++++ DATA RECORDS

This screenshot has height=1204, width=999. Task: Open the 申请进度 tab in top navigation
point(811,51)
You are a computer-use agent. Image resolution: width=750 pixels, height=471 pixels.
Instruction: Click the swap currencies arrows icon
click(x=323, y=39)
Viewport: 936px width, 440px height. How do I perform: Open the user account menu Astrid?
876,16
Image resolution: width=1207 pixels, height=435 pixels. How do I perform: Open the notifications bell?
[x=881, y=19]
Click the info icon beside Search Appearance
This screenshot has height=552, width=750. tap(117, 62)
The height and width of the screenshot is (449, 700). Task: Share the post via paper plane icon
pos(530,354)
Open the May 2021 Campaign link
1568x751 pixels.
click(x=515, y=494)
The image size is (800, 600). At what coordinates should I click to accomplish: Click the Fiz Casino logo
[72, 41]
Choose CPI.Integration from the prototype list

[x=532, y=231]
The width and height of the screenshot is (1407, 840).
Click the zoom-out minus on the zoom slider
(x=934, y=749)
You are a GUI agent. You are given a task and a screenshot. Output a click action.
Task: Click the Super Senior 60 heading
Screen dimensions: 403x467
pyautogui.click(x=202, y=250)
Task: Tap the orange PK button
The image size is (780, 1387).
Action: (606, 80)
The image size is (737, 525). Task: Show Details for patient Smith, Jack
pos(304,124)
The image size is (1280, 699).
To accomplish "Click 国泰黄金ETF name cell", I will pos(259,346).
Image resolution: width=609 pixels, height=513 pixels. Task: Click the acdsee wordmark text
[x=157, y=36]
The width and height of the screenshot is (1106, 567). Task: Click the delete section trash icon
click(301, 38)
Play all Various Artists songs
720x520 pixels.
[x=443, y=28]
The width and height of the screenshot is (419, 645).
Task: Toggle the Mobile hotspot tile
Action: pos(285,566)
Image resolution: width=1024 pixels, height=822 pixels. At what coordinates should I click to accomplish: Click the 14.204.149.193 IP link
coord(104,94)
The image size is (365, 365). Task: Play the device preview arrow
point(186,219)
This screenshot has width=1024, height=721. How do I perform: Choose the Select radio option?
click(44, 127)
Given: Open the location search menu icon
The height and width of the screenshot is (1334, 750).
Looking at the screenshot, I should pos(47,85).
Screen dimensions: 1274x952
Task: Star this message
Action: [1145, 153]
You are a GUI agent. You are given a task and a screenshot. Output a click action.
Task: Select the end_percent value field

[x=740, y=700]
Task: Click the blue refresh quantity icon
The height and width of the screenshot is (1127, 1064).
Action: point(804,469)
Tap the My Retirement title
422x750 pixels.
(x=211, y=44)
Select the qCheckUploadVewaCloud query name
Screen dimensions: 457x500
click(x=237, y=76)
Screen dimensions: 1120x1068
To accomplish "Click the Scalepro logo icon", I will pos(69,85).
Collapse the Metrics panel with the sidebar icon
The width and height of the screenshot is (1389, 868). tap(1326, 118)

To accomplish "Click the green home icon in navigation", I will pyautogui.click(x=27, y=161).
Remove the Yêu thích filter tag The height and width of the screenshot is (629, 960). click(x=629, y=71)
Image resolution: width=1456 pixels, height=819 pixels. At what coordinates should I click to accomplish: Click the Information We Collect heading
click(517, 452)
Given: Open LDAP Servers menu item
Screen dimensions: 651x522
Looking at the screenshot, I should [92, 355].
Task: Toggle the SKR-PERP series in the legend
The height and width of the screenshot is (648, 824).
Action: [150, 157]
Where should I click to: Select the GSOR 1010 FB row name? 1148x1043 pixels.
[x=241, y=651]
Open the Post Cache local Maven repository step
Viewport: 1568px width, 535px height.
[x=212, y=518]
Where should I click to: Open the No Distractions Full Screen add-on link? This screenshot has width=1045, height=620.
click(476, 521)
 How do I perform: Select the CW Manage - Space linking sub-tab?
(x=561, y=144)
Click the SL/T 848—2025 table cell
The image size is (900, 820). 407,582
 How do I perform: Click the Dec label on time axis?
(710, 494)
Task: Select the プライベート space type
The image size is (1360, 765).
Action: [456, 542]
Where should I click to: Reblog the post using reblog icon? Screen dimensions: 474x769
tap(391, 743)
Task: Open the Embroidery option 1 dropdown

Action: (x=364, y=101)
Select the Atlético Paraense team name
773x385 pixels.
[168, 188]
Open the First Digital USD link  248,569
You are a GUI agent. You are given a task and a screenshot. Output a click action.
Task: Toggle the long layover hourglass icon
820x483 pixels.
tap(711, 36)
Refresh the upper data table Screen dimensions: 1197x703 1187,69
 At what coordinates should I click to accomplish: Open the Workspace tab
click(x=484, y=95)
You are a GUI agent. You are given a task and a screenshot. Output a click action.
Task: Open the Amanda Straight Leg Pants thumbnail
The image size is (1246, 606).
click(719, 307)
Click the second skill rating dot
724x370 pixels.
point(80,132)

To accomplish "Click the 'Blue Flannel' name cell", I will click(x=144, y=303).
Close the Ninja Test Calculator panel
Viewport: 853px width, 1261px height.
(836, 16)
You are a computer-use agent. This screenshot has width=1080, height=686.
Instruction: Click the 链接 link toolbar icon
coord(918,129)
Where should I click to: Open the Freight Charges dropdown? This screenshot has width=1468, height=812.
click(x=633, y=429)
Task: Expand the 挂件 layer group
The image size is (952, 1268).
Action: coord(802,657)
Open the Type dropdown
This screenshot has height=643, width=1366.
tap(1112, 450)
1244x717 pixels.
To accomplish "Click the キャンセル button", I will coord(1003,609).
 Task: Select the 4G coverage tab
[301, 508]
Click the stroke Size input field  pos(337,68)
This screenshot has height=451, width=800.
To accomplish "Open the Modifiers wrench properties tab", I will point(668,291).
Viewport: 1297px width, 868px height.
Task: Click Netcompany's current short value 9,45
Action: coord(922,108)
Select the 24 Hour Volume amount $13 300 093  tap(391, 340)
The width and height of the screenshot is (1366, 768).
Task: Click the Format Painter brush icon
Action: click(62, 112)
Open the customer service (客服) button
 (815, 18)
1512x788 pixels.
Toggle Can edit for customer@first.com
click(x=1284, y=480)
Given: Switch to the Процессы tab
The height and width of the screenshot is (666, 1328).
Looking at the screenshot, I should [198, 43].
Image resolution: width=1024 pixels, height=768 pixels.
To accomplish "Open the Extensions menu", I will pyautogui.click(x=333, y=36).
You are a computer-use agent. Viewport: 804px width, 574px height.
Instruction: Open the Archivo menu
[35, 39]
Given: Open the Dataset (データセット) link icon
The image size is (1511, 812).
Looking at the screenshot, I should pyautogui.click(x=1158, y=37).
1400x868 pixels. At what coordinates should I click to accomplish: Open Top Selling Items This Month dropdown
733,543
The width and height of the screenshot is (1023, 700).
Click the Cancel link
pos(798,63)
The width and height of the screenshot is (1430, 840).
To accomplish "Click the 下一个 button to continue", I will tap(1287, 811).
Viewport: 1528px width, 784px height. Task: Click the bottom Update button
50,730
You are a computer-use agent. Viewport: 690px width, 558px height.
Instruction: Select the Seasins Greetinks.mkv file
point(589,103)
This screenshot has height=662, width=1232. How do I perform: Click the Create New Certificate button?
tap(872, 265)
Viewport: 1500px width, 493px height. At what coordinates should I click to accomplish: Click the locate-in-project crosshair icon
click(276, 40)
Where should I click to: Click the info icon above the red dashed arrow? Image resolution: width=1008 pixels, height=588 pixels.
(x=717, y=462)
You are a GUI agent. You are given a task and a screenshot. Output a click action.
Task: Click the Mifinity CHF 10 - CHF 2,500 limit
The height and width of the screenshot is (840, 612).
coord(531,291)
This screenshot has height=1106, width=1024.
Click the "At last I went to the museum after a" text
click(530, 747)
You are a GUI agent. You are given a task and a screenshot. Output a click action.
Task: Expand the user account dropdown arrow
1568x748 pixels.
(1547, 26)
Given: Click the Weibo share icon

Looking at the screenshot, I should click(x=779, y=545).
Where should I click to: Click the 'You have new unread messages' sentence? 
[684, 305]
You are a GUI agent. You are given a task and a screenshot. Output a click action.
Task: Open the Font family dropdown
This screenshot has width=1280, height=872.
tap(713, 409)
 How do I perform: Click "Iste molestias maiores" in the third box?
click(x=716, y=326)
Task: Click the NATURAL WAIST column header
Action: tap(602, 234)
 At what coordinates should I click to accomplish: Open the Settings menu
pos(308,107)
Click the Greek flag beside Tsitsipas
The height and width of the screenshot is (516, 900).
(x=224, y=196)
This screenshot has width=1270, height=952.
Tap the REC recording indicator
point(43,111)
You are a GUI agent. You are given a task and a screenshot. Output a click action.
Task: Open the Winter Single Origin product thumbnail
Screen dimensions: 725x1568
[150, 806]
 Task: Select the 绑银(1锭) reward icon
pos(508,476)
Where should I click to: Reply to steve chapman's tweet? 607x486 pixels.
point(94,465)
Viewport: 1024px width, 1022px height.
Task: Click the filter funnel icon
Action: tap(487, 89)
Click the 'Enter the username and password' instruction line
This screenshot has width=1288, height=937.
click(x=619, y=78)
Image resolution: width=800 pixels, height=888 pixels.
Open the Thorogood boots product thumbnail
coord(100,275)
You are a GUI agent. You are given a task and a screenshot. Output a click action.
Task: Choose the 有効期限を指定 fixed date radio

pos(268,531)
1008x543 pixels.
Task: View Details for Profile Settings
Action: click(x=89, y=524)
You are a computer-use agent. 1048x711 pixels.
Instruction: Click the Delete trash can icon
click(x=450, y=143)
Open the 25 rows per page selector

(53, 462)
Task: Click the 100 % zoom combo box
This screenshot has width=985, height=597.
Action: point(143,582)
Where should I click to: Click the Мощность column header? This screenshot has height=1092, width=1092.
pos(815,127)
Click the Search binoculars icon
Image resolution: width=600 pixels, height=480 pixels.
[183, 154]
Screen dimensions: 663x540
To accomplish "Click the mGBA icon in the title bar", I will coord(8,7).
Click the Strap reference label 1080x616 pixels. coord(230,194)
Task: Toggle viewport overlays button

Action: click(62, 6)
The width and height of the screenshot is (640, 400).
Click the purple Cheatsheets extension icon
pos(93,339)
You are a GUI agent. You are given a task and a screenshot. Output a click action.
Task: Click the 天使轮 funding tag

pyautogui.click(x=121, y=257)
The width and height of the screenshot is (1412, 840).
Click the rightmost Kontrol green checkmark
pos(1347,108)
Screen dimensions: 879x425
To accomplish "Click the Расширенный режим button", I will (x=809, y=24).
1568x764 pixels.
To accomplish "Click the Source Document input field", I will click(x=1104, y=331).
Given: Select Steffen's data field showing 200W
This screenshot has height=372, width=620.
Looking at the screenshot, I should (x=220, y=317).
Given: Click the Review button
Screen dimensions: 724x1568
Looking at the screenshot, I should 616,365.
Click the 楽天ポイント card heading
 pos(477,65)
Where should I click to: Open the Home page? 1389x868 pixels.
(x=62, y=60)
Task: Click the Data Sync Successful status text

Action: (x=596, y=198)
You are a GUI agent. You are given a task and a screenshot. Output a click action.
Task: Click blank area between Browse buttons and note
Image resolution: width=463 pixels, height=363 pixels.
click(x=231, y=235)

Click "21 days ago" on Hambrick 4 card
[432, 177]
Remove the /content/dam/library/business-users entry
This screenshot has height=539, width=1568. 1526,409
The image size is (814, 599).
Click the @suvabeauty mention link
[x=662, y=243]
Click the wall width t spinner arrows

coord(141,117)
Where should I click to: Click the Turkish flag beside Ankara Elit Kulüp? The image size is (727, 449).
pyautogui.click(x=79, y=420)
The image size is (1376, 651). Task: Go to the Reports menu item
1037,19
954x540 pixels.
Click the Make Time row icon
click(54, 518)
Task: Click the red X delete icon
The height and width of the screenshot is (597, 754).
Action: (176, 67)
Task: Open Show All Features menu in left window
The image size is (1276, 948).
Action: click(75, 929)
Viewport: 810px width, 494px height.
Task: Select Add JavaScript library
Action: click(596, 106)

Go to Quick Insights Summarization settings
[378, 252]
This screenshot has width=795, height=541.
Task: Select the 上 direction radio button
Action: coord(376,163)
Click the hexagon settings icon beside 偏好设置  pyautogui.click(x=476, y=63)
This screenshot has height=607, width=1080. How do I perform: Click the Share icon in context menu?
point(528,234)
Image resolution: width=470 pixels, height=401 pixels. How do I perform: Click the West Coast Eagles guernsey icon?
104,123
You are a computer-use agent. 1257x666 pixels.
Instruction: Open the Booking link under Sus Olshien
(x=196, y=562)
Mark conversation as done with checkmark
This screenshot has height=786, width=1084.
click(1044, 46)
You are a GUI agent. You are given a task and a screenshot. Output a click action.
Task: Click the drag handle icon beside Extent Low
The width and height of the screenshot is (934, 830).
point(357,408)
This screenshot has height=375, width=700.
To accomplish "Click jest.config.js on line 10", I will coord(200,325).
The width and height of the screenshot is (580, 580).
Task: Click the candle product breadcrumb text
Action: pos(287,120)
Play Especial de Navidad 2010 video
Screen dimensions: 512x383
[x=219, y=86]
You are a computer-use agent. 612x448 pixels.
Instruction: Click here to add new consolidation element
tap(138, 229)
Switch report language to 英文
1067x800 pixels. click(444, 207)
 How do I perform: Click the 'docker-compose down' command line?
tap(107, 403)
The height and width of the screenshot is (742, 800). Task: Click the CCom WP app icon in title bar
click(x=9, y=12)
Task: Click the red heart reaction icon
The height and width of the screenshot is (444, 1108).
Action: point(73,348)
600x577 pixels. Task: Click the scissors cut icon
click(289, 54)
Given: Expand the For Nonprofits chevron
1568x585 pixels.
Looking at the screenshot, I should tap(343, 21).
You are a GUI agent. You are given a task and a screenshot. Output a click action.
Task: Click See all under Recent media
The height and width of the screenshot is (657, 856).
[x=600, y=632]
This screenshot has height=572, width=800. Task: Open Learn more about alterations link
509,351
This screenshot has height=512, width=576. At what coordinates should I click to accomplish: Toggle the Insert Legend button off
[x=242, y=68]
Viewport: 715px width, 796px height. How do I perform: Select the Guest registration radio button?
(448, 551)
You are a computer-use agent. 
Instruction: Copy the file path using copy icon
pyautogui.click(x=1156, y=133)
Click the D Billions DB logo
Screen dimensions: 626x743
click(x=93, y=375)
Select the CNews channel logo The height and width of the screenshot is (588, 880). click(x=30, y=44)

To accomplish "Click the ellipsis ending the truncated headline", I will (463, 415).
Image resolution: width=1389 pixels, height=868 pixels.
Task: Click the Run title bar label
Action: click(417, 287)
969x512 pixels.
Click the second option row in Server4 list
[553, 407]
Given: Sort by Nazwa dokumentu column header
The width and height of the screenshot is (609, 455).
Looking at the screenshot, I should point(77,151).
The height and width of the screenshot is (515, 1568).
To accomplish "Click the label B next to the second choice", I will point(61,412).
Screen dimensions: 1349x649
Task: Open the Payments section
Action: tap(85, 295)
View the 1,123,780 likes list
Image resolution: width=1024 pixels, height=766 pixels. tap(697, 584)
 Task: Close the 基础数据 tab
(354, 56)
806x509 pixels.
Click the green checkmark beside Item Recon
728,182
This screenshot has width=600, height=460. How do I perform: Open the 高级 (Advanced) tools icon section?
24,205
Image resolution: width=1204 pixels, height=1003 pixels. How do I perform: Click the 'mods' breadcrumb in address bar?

++++++++

### [AIM OF THE TASK]
Report only how many lines in the entries contain "input".

### [ANSWER TO THIS EXERCISE]
2